Quick Tip: You‘re probably going to want to eat right after your test, so bring a snack in your purse and plan to get a balanced meal afterward.

Understanding the Warning Signs of Gestational Diabetes

Women usually develop gestational diabetes during the second trimester, which is around the 24th week, but that's not always the case. Understandably, the sooner the condition gets flagged, the better. Sometimes, gestational diabetes can remain undetected for weeks since the warning signs tend to overlap with the general pregnancy symptoms. 

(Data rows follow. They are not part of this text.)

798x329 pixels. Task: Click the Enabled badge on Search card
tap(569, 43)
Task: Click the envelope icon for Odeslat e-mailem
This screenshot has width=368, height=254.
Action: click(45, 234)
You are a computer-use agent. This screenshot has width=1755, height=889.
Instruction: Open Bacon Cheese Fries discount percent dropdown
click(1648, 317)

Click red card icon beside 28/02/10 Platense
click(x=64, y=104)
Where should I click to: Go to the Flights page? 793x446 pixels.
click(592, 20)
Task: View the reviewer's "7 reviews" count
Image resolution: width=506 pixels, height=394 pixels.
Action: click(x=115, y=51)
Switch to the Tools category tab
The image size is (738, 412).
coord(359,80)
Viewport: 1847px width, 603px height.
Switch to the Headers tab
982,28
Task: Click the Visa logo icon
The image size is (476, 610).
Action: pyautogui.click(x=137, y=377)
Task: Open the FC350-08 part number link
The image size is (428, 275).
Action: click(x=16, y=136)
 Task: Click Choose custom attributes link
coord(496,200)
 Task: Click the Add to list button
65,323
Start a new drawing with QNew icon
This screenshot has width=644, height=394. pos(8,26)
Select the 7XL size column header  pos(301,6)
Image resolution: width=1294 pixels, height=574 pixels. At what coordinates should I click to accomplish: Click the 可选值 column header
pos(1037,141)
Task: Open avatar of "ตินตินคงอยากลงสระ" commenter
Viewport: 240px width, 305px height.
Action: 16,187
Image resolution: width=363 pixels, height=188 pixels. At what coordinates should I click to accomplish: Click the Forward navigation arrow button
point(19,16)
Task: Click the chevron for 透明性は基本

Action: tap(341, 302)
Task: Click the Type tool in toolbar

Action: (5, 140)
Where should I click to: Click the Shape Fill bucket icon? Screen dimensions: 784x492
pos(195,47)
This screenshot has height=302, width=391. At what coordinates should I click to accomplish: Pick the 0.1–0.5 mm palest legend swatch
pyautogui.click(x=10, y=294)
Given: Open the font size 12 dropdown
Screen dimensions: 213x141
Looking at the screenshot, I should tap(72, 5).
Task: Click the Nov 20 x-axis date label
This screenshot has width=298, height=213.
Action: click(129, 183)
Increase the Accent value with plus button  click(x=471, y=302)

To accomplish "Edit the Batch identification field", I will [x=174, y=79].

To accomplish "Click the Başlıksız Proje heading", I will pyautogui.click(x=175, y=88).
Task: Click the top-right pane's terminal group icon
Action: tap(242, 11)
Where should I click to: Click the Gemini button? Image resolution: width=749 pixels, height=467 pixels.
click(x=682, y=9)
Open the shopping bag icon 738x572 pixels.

The early signs of gestational diabetes include:

  • Extreme fatigue and lethargy
  • Unusually strong cravings for sweet drinks and food items
  • Frequent urge to urinate
  • Extreme nausea and even vomiting after eating
  • Dry mouth and constant feelings of thirst
  • Blurred vision
  • Tingling sensations in the hands or feet

What to Do if You Are Diagnosed With Gestational Diabetes

If you’ve been diagnosed with gestational diabetes, there is no need to worry. You can still have a healthy pregnancy, but you'll want to make some healthy changes to your lifestyle to keep your gestational diabetes under control.

Be Active

Regular physical activity – both during and after pregnancy – can help lower your blood sugar, along with relieving common discomforts of pregnancy, such as back pain, swelling, constipation, muscle cramps, and insomnia.

I would also recommend speaking to your doctor about the exercises that are (and aren’t) good for you during this time. Generally, exercising for 30 minutes a day and strength training two to three times per week is an excellent place to start.

Regular Weight Monitoring

The weight that you should gain during pregnancy depends on your pre-pregnancy weight. ACOG recommends women who have a normal, healthy weight gain 25-35 pounds during pregnancy, while overweight women (25-29.9 BMI) should gain 15-25 pounds. Obese women who have 30 BMI or higher should try to gain 11-20 pounds only.

Decreasing Carb Intake

Carbohydrates convert to sugar, which ends up boosting your blood sugar. It’s not necessary for you to cut out all carbs, but instead, adopt a more cautious approach of moderate consumption and spreading them across your day.

In my opinion, enlisting the services of a registered dietician and nutritionist could be very helpful. This person should have the experience and expertise to help you develop a meal plan specifically tailored to your condition.

Taking Insulin or Medication (If Necessary)

Monitoring your blood glucose levels needs to be a part of your daily life. If you find that diet and exercise alone aren’t enough to control those levels properly, you might need to take insulin.

In some cases, your doctor might recommend alternative medications, but insulin is typically the first choice. Doctors often prescribe metformin for those who aren’t comfortable taking insulin or giving themselves injections.

Get Tested & Good Luck!

I hope all this information will help you put your mind at ease and help you prepare for your gestational diabetes test. Remember, practice healthy lifestyle choices: exercise, eat healthy, hydrate, and surround yourself with supportive friends and family. With this, you'll be able to approach any diagnosis with confidence knowing you are doing all you can to keep you and your baby healthy. Good luck!

Did you have gestational diabetes? What did you do to stay healthy during your pregnancy? I'd love to hear!